• **MATERIAL SHOWN**
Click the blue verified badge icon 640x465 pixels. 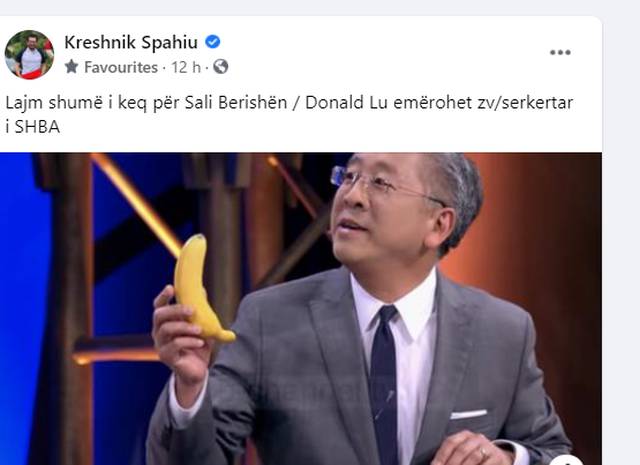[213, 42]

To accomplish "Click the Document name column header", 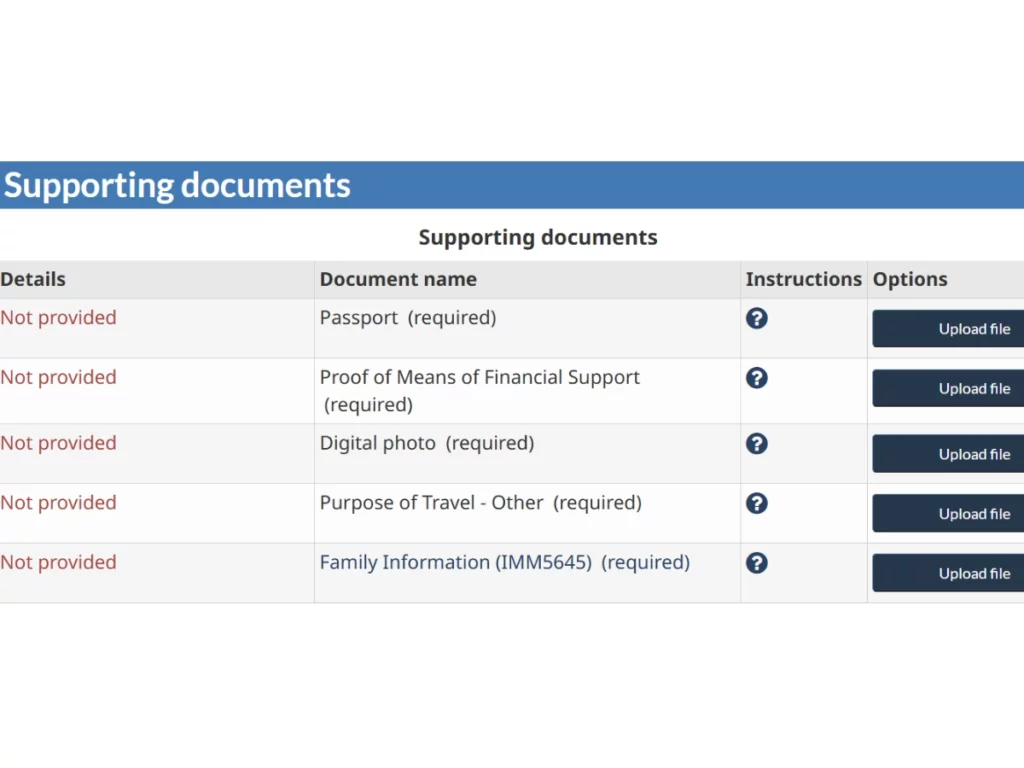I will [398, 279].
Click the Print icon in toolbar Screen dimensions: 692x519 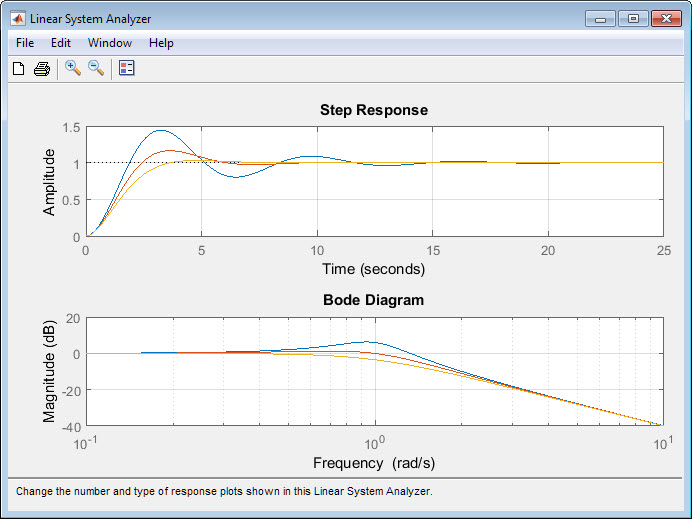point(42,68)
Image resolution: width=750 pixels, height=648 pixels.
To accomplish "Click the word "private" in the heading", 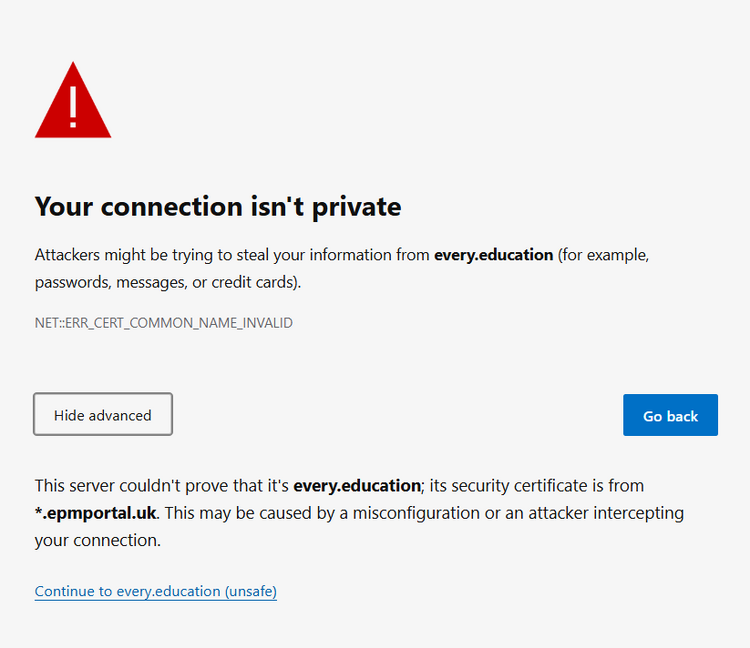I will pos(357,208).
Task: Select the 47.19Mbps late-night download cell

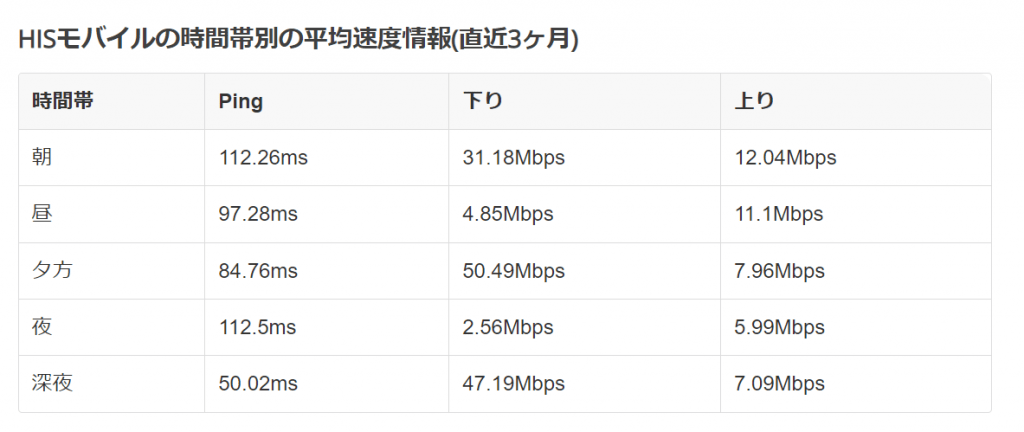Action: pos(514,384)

--

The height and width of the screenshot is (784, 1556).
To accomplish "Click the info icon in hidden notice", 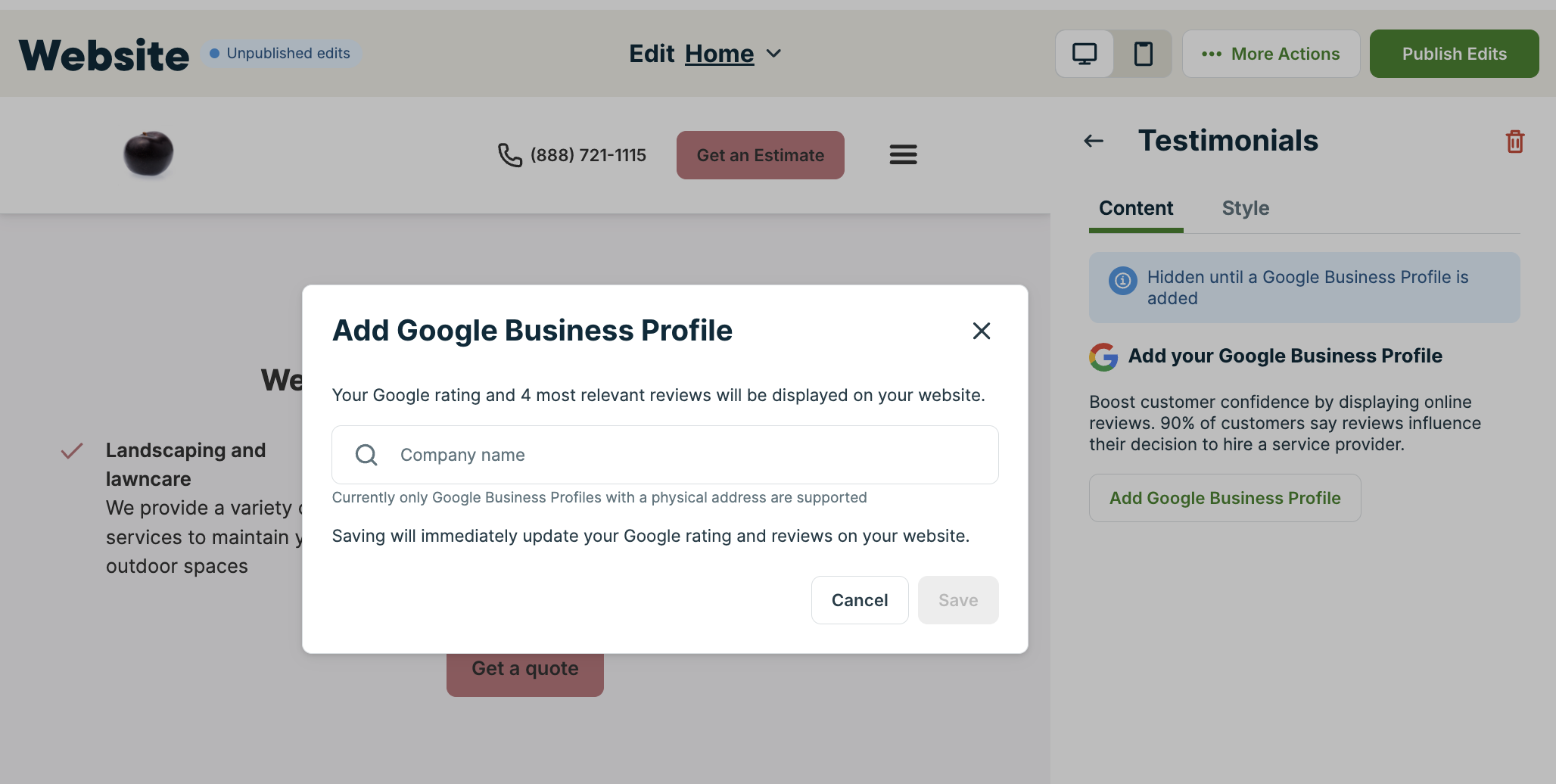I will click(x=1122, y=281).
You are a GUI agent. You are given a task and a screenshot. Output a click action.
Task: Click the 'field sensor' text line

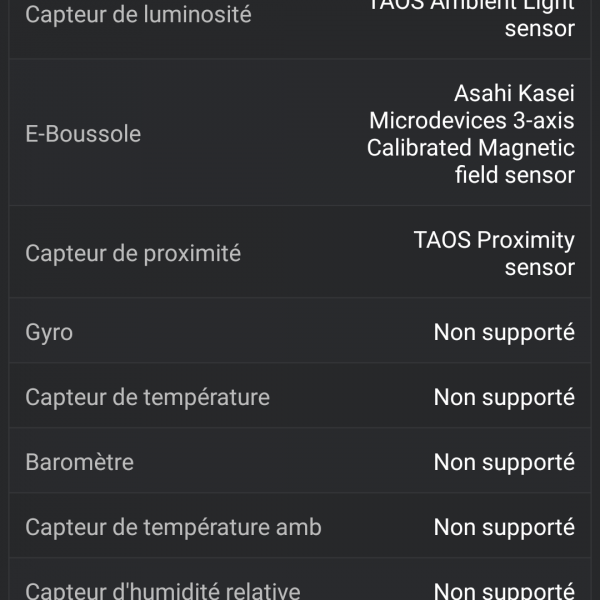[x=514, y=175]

• **TASK ITEM**
Apply a filter for "height" to the data above, then copy each line that matches.

• **EXERCISE ANSWER**
Image resolution: width=750 pixels, height=648 pixels.
The height and width of the screenshot is (784, 1556).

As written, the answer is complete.